We were rolling out a change that had a small risk that we’ll have to manually reboot a couple of machines. The total disruption to business would’ve been less than $10k for sure. I had to fight people who wanted to spend 3 months writing a one-ff tooling lowering the chance of it happening. Madness!

2 comments

Fairly common, especially with mission-critical infrastructure like databases. There's an implicit assumption, by engineers and managers alike, that 100% uptime is the gold standard and anything less is a failure. It takes a rational engineer (in the context of this discussion, usually a "senior") to point out that a) SLAs never promise 100%, b) the rest of the infrastructure that comprises the system has only a few nines of availability anyways, c) the engineering cost of getting from 99.99% to 100% is orders of magnitude higher than getting to 99.999%. In other words: senior engineers should be able to contextualize engineering work and do tradeoff analysis; they provide value not by doing more work but by skipping the expensive, low-impact work.
$10k in lost sales/product during the downtime or $10k + the cost of IT to stand things back up, verify, resync + cost of other departments manually fixing other adjacent things that broke?

People who don't work daily in infra tend to not understand that downtime like that can have massive ripple effects.
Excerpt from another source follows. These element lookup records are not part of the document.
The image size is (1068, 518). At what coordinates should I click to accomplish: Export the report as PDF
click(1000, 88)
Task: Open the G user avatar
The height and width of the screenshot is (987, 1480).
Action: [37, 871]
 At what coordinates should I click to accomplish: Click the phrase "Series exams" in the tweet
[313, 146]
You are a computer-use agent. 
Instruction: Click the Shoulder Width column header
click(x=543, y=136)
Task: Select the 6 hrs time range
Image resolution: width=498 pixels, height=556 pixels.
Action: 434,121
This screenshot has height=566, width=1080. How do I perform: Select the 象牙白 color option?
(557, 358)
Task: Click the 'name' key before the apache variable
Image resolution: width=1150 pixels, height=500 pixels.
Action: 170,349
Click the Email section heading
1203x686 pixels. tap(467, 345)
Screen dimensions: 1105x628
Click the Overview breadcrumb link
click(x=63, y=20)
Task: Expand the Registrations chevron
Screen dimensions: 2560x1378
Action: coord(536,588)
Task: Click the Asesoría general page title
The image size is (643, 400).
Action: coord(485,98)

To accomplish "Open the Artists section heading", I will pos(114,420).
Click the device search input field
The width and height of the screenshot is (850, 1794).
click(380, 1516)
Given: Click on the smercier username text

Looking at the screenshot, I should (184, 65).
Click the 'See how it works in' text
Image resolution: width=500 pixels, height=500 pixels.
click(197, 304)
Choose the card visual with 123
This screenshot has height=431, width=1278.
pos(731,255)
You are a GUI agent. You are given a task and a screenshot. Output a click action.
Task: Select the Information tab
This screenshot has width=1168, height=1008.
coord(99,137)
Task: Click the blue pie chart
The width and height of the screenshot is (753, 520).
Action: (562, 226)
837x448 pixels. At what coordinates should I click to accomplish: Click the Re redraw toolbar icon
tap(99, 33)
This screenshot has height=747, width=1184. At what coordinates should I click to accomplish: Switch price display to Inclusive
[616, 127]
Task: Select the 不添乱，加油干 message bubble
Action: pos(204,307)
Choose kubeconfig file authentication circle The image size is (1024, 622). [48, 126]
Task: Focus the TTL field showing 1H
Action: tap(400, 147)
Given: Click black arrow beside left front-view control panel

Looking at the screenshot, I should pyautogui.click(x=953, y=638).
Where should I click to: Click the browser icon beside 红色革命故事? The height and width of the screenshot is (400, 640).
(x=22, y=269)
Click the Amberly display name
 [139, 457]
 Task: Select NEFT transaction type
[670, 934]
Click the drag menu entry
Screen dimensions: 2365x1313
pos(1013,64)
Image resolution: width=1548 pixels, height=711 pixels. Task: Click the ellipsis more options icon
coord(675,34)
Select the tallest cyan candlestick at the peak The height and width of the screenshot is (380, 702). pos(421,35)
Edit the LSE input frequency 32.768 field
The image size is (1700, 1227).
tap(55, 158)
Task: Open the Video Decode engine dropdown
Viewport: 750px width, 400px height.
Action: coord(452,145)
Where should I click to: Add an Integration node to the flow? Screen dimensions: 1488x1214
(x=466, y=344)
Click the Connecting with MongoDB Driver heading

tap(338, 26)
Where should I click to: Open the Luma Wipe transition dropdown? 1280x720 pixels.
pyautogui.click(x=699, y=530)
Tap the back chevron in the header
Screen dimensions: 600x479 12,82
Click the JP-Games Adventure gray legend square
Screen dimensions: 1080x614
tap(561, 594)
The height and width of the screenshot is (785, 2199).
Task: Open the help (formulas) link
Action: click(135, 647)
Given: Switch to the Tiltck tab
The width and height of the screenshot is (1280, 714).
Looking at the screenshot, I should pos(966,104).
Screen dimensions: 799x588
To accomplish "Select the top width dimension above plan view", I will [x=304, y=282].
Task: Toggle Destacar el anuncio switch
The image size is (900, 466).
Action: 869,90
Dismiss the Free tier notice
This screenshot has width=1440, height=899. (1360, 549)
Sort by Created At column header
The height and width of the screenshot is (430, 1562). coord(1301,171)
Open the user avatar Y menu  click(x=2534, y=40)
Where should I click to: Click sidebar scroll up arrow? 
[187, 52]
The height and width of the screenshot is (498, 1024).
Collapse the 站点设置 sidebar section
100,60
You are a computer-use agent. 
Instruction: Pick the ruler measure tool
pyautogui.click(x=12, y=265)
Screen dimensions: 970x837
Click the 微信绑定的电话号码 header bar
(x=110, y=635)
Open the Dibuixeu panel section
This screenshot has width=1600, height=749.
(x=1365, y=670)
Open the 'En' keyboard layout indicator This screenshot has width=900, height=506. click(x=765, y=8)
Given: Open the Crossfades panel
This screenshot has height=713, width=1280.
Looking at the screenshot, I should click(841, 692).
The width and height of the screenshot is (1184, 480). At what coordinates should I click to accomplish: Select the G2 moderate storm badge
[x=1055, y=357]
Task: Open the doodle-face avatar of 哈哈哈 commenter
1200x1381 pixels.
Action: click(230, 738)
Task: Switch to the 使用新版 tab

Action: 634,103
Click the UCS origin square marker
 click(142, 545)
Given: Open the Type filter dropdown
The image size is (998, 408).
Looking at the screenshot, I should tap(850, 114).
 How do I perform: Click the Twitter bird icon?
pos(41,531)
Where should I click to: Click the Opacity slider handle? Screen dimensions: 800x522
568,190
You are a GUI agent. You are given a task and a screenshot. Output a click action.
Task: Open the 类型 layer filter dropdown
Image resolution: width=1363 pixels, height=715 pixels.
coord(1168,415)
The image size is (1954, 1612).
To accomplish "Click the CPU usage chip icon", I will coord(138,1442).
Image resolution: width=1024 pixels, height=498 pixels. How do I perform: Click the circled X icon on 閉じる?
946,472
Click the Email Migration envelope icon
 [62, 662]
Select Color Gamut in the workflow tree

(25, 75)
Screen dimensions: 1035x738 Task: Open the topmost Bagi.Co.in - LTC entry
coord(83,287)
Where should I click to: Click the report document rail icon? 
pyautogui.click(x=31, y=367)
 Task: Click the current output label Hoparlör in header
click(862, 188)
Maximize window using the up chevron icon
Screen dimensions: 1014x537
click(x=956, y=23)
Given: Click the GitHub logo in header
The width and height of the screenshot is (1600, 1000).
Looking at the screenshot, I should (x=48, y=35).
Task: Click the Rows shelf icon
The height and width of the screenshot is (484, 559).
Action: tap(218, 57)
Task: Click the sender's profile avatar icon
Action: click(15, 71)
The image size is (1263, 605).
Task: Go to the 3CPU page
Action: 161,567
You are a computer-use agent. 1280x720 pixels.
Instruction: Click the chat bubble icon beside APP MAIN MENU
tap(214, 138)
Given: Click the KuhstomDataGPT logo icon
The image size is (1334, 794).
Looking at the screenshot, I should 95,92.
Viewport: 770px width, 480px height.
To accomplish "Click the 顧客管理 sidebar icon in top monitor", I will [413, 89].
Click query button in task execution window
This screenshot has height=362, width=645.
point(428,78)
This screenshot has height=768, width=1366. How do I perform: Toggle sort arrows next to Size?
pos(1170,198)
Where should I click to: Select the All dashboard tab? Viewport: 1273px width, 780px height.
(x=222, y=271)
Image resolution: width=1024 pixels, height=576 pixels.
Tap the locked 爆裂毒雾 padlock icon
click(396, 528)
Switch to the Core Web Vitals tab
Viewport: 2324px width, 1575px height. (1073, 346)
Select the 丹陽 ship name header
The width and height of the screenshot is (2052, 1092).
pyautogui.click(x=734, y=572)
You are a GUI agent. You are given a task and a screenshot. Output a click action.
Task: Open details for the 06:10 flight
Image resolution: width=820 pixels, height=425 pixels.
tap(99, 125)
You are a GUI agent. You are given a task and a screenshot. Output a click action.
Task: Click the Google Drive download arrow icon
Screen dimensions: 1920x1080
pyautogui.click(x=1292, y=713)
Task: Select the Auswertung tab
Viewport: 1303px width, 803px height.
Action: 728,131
That one server, unknown to you, might have tentacles that reach all over the company. It might generate 100 tickets that now need to be verified by various IT personnel over the next few days in addition to their likely already full workload. It might have fucked up backups, DFS, patching cadence etc etc.

Sure, the approach I advocated for can have much worse consequences in general. However, in this particular case it was ~impossible for the outage to get that costly - we operated the servers and knew the blast radius. My estimate was for the total cost.

Also, 2 engineers working for 3 months cost a ton of money, not even counting for the opportunity cost of other things they could’ve been doing. If the potential outage cost was closer to $100k I’d likely stick with my decision.